Se mudarmos de flow() para pipe(), a maior parte do código permanece a mesma. Mas reintroduzimos o parâmetro de entrada. E isso pode ajudar as pessoas que não estão acostumadas com flow().

Para muitas pessoas, porém, usar pipe() e flow() pode ser um problema. Eles podem simplesmente nunca ter encontrado esse tipo de coisa antes e não entender como funciona. Mas, talvez eles estejam bem em chamar métodos em objetos.

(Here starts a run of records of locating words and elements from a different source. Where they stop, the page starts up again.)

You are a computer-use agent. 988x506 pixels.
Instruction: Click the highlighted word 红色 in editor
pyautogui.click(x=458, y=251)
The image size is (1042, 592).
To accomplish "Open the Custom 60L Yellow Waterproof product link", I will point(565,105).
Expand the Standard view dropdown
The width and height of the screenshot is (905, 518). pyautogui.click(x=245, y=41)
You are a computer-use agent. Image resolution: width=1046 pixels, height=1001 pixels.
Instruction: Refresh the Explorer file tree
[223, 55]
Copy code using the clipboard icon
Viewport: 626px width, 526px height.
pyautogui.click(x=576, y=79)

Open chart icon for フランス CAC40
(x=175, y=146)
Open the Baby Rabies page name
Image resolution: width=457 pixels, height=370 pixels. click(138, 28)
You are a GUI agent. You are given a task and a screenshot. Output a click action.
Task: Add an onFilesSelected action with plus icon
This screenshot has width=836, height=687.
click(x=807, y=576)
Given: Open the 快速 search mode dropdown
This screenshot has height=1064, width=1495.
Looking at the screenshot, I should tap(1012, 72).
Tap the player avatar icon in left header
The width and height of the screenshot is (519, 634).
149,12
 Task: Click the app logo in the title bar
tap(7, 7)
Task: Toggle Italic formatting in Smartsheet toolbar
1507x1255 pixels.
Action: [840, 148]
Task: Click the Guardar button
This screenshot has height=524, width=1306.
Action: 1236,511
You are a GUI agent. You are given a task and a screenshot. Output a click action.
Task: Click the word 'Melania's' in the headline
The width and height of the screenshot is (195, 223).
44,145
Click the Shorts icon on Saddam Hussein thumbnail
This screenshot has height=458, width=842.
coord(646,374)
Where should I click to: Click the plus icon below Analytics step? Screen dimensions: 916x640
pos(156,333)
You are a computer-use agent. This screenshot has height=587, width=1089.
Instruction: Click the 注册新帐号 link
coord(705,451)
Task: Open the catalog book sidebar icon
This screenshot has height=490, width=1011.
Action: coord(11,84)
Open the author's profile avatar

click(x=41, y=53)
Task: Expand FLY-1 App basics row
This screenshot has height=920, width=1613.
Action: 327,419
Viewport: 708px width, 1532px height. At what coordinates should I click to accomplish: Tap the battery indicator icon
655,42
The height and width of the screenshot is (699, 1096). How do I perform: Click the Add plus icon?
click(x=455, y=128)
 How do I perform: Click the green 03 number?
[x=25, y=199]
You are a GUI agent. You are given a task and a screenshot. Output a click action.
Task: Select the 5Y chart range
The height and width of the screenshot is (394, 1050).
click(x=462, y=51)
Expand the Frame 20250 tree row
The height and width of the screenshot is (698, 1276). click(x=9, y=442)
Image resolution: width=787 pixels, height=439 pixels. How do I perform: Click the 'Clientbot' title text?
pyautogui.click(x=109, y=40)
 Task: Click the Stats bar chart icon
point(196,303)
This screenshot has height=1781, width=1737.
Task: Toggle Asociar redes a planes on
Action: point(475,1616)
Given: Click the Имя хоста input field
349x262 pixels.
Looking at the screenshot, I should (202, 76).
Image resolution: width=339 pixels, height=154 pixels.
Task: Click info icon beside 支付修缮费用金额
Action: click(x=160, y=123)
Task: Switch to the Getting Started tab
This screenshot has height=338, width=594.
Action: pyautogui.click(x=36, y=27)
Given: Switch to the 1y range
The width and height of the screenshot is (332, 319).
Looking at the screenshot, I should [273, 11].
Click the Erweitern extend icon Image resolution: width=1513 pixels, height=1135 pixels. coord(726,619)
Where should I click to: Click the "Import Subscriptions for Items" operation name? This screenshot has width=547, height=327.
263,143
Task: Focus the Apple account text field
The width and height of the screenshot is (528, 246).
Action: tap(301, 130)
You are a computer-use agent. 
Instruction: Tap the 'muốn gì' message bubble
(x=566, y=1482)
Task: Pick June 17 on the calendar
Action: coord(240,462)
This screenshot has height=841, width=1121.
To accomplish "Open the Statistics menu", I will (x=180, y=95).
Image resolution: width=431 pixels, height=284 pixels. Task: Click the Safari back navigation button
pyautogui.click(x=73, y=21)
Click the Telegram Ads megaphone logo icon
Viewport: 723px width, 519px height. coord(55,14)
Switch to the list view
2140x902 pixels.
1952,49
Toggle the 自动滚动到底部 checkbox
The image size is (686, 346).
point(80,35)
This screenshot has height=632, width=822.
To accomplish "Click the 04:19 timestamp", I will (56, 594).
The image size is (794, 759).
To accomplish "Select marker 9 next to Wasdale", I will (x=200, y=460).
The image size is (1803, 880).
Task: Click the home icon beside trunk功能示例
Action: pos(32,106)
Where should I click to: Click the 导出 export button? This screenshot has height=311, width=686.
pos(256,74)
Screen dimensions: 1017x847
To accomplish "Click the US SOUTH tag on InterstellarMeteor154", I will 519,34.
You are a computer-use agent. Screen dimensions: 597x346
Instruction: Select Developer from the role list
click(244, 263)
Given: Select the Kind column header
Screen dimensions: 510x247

Podemos reescrever nossa função para usar chamadas de método encadeadas:

const renderNotifications = (notifications) =>
  wrapWithUl(
    notifications
      .map(addReadableDate)
      .map(addIcon)
      .map(formatNotification)
      .map(listify)  
  );

Se notifications for um array, podemos alternar para a chamada de .map() e encadear as chamadas de método. Mas, a função wrapWithUl() é um pouco problemática. Não está embutido no protótipo do array, então temos que envolver a chamada de função em tudo. Isso torna a ordem menos clara. Podemos corrigir isso, porém, adicionando uma variável intersticial:

const renderNotifications = (notifications) => {
  const renderedItems = notifications
      .map(addReadableDate)
      .map(addIcon)
      .map(formatNotification)
      .map(listify);
  return wrapWithUl(renderedItems);
};

Agora, é até possível que algumas pessoas achem demais essas chamadas de método encadeadas. Nesse caso, podemos adicionar uma variável intersticial para cada linha:

const renderNotifications = (notifications) => {
  const withDates = notifications.map(addReadableDate);
  const withIcons = withDates.map(addIcon);
  const formattedItems = withIcons.map(formatNotification);
  const listItems = formatedItems.map(listify);
  return wrapWithUl(listItems);
};

Já escrevemos esse código de cinco maneiras diferentes. Mas observe o que não fizemos. Não introduzimos nenhum efeito colateral. Ainda estamos trabalhando com funções puras, cada uma fazendo uma pequena coisa. Não adicionamos nenhum estado mutável compartilhado. E como não fizemos essas coisas, ainda podemos confiar em nosso código. Ainda é fácil de testar. Ainda é ‘funcional’.

Alguém pode estar se perguntando: ‘por que não pular direto para a quarta ou quinta versão? Por que não tornar o código o mais legível possível para todos?’.

Essa é uma pergunta razoável. Na verdade, é mais do que razoável, é admirável. É bom tornar as coisas acessíveis. Mas, novamente, tudo se resume ao propósito e ao público para o qual você está escrevendo. Não começamos um artigo de física com uma recapitulação das leis da termodinâmica. Se você está escrevendo um artigo acadêmico sobre física, espera que o público os conheça. E incluí-los seria tedioso para os leitores. Isso tornaria a vida deles mais difícil, não mais fácil. E a mesma coisa vale para escrever código. Públicos diferentes irão preferir estilos diferentes. E diferentes pessoas precisarão de ajuda com diferentes aspectos do código.

Além disso, existem algumas vantagens no estilo de composição de funções. (Como em nosso primeiro e segundo exemplos). Quando trabalhamos com composição de funções, isso muda a maneira como pensamos sobre nosso código. Isso abre diferentes possibilidades de como combinamos e reutilizamos o código. Se a equipe conseguir, queremos usar esse estilo para abrir essas possibilidades. Mas nem sempre eles entendem. E tudo bem. Ainda podemos manter as principais vantagens da programação funcional. Podemos escrever código e ter certeza de que ele funciona. E com alguma sorte, o resto da equipe começará a entender com o tempo.”

Publicado originalmente como “What if the team hates my functional code?” em 18 de outubro de 2022. Traduzido e republicado com autorização do autor.